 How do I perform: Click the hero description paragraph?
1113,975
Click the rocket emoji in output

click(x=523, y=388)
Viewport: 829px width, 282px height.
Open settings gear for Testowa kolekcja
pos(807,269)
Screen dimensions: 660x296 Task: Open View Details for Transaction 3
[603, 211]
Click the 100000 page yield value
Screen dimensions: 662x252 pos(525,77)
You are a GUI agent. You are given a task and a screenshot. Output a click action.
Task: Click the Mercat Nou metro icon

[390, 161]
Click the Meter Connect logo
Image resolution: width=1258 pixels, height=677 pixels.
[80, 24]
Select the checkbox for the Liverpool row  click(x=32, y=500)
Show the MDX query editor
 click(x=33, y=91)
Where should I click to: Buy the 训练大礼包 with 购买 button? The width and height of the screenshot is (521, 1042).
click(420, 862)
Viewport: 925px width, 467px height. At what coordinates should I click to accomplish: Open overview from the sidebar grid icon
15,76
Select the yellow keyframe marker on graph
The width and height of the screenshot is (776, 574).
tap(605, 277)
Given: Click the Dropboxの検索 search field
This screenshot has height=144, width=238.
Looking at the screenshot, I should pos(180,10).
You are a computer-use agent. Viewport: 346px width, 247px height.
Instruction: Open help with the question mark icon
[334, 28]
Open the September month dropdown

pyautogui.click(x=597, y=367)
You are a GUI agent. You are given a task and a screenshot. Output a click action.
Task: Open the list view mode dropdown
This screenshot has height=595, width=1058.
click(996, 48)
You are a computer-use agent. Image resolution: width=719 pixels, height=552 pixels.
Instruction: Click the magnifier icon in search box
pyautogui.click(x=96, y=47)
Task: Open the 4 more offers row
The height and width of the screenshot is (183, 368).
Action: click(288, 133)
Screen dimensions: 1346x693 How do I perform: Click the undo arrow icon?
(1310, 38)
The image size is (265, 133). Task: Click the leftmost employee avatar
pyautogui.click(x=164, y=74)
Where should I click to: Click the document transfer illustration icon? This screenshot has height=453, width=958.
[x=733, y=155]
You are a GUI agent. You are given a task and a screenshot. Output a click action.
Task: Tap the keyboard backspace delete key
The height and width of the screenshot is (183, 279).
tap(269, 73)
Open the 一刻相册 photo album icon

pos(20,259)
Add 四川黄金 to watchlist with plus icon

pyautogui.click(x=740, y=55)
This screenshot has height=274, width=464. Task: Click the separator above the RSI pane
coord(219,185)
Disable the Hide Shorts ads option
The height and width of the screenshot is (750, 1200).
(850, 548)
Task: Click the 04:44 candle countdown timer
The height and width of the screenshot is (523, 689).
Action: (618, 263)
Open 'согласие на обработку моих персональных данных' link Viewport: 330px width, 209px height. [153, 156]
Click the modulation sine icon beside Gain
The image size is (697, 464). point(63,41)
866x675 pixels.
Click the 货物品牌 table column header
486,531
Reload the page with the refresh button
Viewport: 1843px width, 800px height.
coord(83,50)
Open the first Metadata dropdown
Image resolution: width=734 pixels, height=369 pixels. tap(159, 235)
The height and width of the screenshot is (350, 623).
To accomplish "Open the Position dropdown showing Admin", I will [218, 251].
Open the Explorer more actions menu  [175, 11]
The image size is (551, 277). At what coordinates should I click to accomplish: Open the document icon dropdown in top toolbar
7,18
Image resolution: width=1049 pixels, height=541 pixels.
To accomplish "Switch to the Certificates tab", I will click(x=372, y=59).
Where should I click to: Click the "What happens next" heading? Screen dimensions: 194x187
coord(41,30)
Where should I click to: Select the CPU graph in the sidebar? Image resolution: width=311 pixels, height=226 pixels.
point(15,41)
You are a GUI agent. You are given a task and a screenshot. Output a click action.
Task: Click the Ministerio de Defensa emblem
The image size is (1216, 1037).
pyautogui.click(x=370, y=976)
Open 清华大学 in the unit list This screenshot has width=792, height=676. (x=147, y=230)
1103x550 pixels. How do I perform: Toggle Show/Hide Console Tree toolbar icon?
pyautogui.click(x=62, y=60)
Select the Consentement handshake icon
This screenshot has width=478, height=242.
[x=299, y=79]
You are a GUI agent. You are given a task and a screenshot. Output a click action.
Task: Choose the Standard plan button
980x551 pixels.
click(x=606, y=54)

- [Work item]: Your answer must be the full listing above, printed exactly as it stands.

- [Task output]:
 How do I perform: Click the hero description paragraph?
1113,975
Click the rocket emoji in output

click(x=523, y=388)
Viewport: 829px width, 282px height.
Open settings gear for Testowa kolekcja
pos(807,269)
Screen dimensions: 660x296 Task: Open View Details for Transaction 3
[603, 211]
Click the 100000 page yield value
Screen dimensions: 662x252 pos(525,77)
You are a GUI agent. You are given a task and a screenshot. Output a click action.
Task: Click the Mercat Nou metro icon

[390, 161]
Click the Meter Connect logo
Image resolution: width=1258 pixels, height=677 pixels.
[80, 24]
Select the checkbox for the Liverpool row  click(x=32, y=500)
Show the MDX query editor
 click(x=33, y=91)
Where should I click to: Buy the 训练大礼包 with 购买 button? The width and height of the screenshot is (521, 1042).
click(420, 862)
Viewport: 925px width, 467px height. At what coordinates should I click to accomplish: Open overview from the sidebar grid icon
15,76
Select the yellow keyframe marker on graph
The width and height of the screenshot is (776, 574).
tap(605, 277)
Given: Click the Dropboxの検索 search field
This screenshot has height=144, width=238.
Looking at the screenshot, I should pos(180,10).
You are a computer-use agent. Viewport: 346px width, 247px height.
Instruction: Open help with the question mark icon
[334, 28]
Open the September month dropdown

pyautogui.click(x=597, y=367)
You are a GUI agent. You are given a task and a screenshot. Output a click action.
Task: Open the list view mode dropdown
This screenshot has height=595, width=1058.
click(996, 48)
You are a computer-use agent. Image resolution: width=719 pixels, height=552 pixels.
Instruction: Click the magnifier icon in search box
pyautogui.click(x=96, y=47)
Task: Open the 4 more offers row
The height and width of the screenshot is (183, 368).
Action: click(288, 133)
Screen dimensions: 1346x693 How do I perform: Click the undo arrow icon?
(1310, 38)
The image size is (265, 133). Task: Click the leftmost employee avatar
pyautogui.click(x=164, y=74)
Where should I click to: Click the document transfer illustration icon? This screenshot has height=453, width=958.
[x=733, y=155]
You are a GUI agent. You are given a task and a screenshot. Output a click action.
Task: Tap the keyboard backspace delete key
The height and width of the screenshot is (183, 279).
tap(269, 73)
Open the 一刻相册 photo album icon

pos(20,259)
Add 四川黄金 to watchlist with plus icon

pyautogui.click(x=740, y=55)
This screenshot has height=274, width=464. Task: Click the separator above the RSI pane
coord(219,185)
Disable the Hide Shorts ads option
The height and width of the screenshot is (750, 1200).
(850, 548)
Task: Click the 04:44 candle countdown timer
The height and width of the screenshot is (523, 689).
Action: (618, 263)
Open 'согласие на обработку моих персональных данных' link Viewport: 330px width, 209px height. [153, 156]
Click the modulation sine icon beside Gain
The image size is (697, 464). point(63,41)
866x675 pixels.
Click the 货物品牌 table column header
486,531
Reload the page with the refresh button
Viewport: 1843px width, 800px height.
coord(83,50)
Open the first Metadata dropdown
Image resolution: width=734 pixels, height=369 pixels. tap(159, 235)
The height and width of the screenshot is (350, 623).
To accomplish "Open the Position dropdown showing Admin", I will [218, 251].
Open the Explorer more actions menu  [175, 11]
The image size is (551, 277). At what coordinates should I click to accomplish: Open the document icon dropdown in top toolbar
7,18
Image resolution: width=1049 pixels, height=541 pixels.
To accomplish "Switch to the Certificates tab", I will click(x=372, y=59).
Where should I click to: Click the "What happens next" heading? Screen dimensions: 194x187
coord(41,30)
Where should I click to: Select the CPU graph in the sidebar? Image resolution: width=311 pixels, height=226 pixels.
point(15,41)
You are a GUI agent. You are given a task and a screenshot. Output a click action.
Task: Click the Ministerio de Defensa emblem
The image size is (1216, 1037).
pyautogui.click(x=370, y=976)
Open 清华大学 in the unit list This screenshot has width=792, height=676. (x=147, y=230)
1103x550 pixels. How do I perform: Toggle Show/Hide Console Tree toolbar icon?
pyautogui.click(x=62, y=60)
Select the Consentement handshake icon
This screenshot has width=478, height=242.
[x=299, y=79]
You are a GUI agent. You are given a task and a screenshot. Output a click action.
Task: Choose the Standard plan button
980x551 pixels.
click(x=606, y=54)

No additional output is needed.